English stand-up comedian

Josh Pugh (born 20 August 1989) is an English stand-up comedian, England Para-footballer, and actor.

== Life and career ==
Pugh was born in Nuneaton in 1989 and grew up in Atherstone, Warwickshire.

Pugh began performing in 2014. He won new act competitions in both Birmingham Comedy Festival and Nottingham comedy festival in 2015, the Midland new act of the year in both 2014 and 2015, and the English Comedian of the Year in 2016. He has appeared on Mock the Week, Hypothetical, Rosie Jones's Disability Comedy Extravaganza, Question Team, Mel Giedroyc: Unforgivable and Live at the Apollo. As an actor, he appeared on Sneakerhead.

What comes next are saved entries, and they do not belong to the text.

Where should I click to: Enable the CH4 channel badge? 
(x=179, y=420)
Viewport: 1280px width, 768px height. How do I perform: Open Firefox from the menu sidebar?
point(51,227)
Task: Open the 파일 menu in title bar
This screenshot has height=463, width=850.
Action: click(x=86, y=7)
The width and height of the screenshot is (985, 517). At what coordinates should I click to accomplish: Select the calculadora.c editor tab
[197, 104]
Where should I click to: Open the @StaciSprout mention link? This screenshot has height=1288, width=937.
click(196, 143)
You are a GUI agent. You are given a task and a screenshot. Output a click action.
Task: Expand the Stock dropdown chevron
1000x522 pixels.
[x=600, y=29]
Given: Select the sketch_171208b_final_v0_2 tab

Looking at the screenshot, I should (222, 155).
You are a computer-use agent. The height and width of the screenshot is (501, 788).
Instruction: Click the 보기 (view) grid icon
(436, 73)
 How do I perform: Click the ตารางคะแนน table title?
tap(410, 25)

Pugh has written for several shows, including 8 Out of 10 Cats Does Countdown, Never Mind The Buzzcocks, Newsjack and The Now Show. Pugh was part of the Channel 4 presentation team for the 2024 Paralympic Games. He hosts a podcast, Josh And Phil's Knowledge Club, with Phil Pagett. In 2025, Pugh appeared as Mark in the fourth episode of How Are You? It's Alan (Partridge).

== Filmography ==

=== Film ===

| Year | Title | Role | Notes | Ref. |
|---|---|---|---|---|
| 2026 | Finding Emily | Piccadilly Records Manager |  |  |

=== Television ===

| Year | Title | Role | Notes | Ref. |
| 2023 | The Power of Parker | Lee |  |  |
| 2024 | 2024 Summer Paralympics | Presenter |  |  |
| 2025 | Mitchell and Webb Are Not Helping | Andy |  |  |
| How Are You? It's Alan (Partridge) | Mark |  |  |

==Personal life==
Pugh is partially sighted and has played for England's Partially Sighted football team between 2012 and 2022. He lives in Atherstone with his wife; they had a child in December 2021 via IVF. In 2024, he was invited to start the annual Shrove Tuesday Atherstone Ball Game, held on 13 February of that year, by throwing the ball into the crowd in the town's Long Street.